Work to be completed: Please tally the lines of the records that contain the string "should" with the same capitalization, and give only the number.

## BEGIN Records supplied

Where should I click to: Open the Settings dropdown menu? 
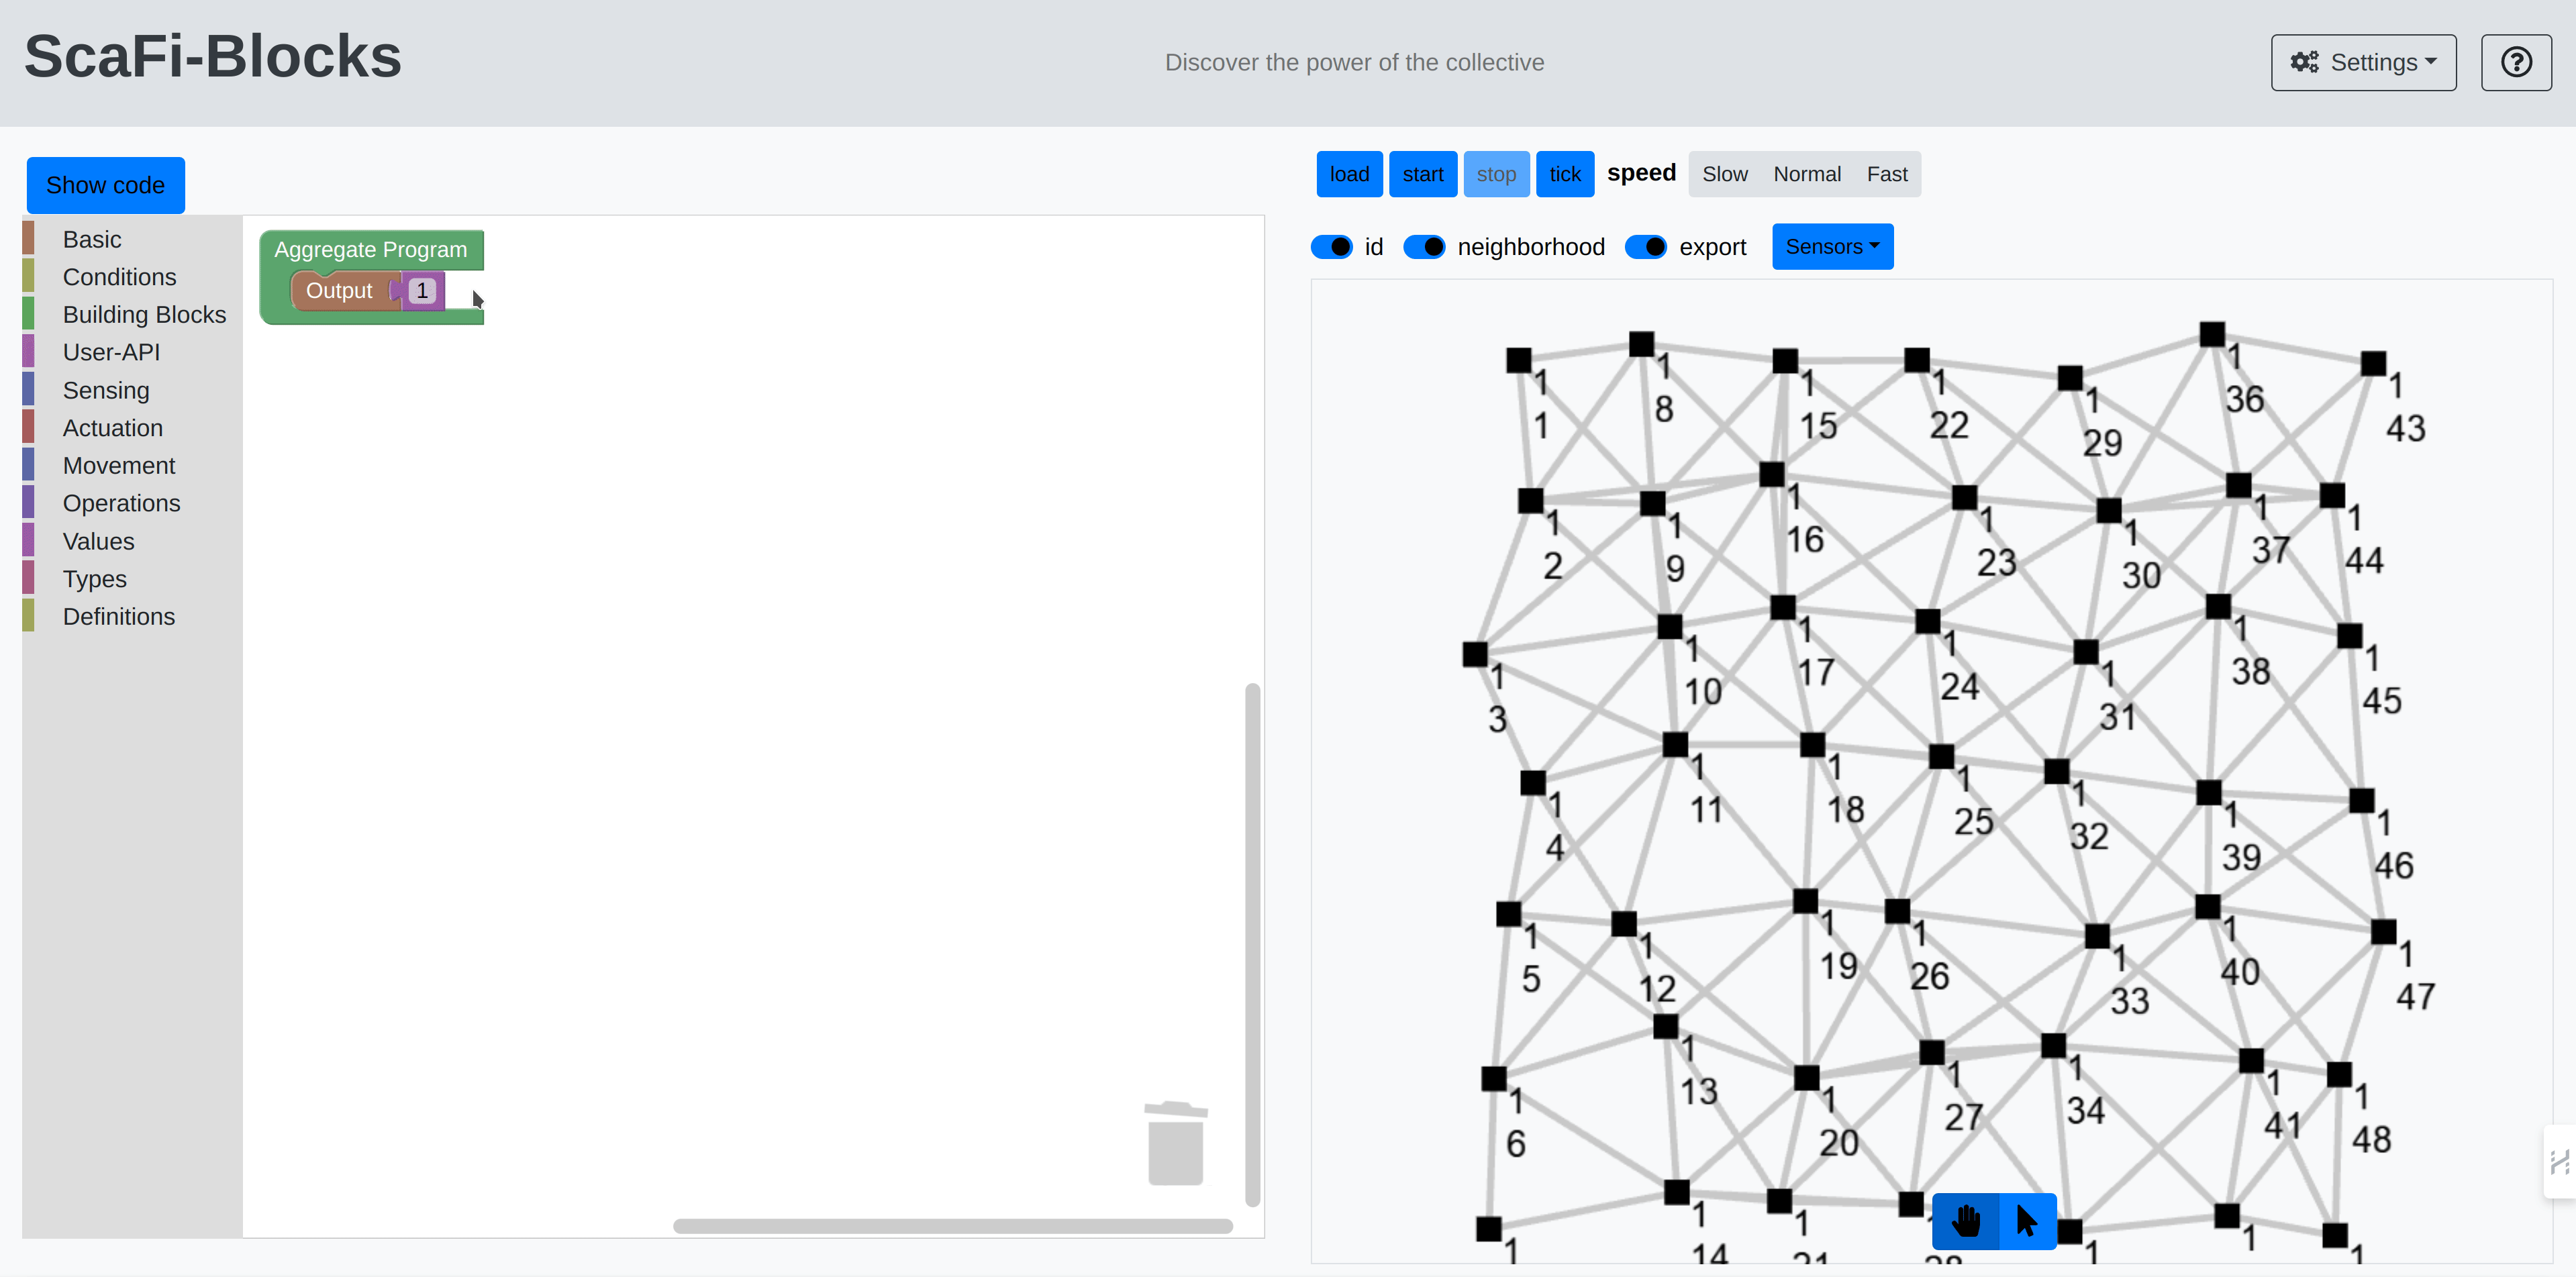2366,61
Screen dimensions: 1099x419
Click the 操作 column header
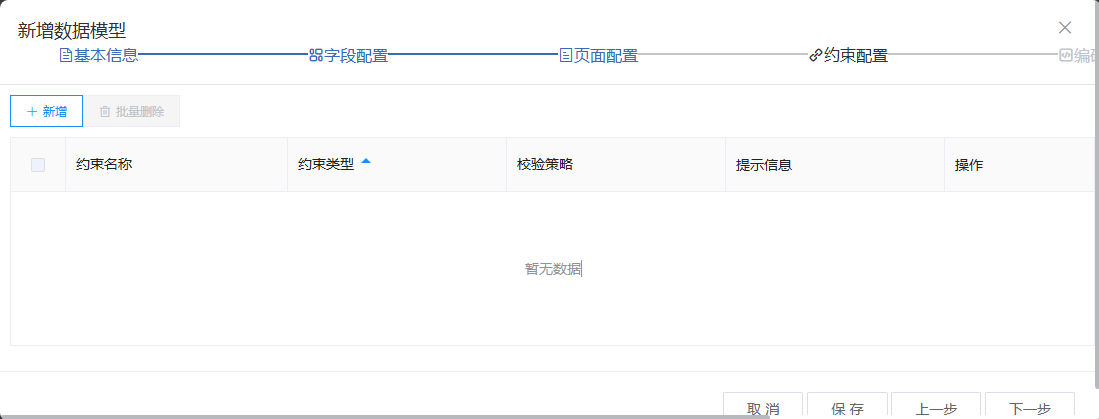tap(969, 165)
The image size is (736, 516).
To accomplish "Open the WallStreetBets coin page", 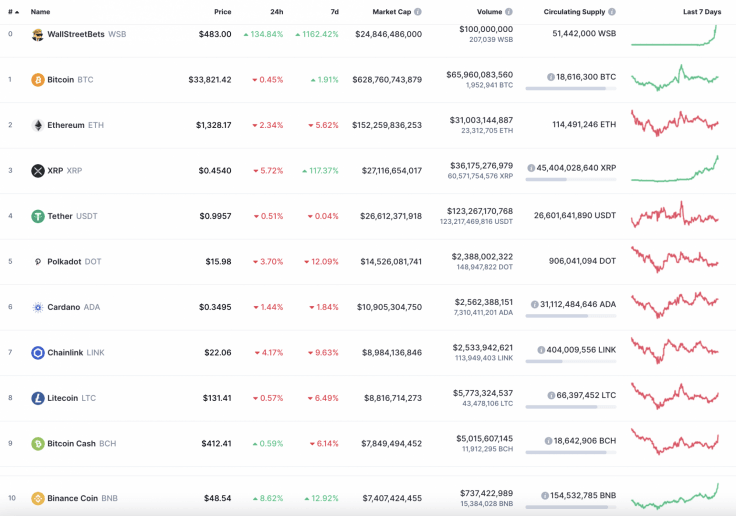I will [76, 34].
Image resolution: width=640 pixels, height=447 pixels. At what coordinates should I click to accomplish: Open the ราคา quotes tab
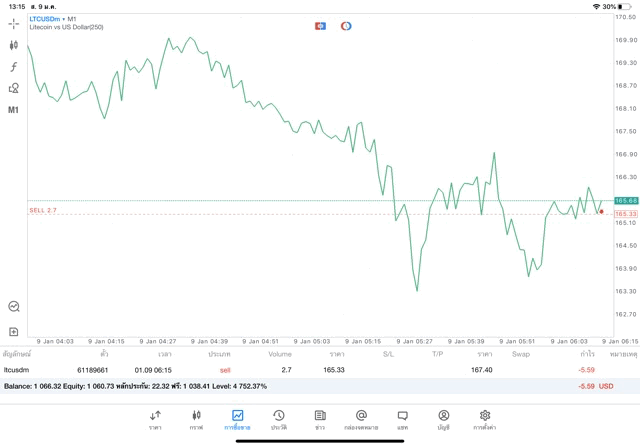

## END Records supplied

Solution for this problem: 2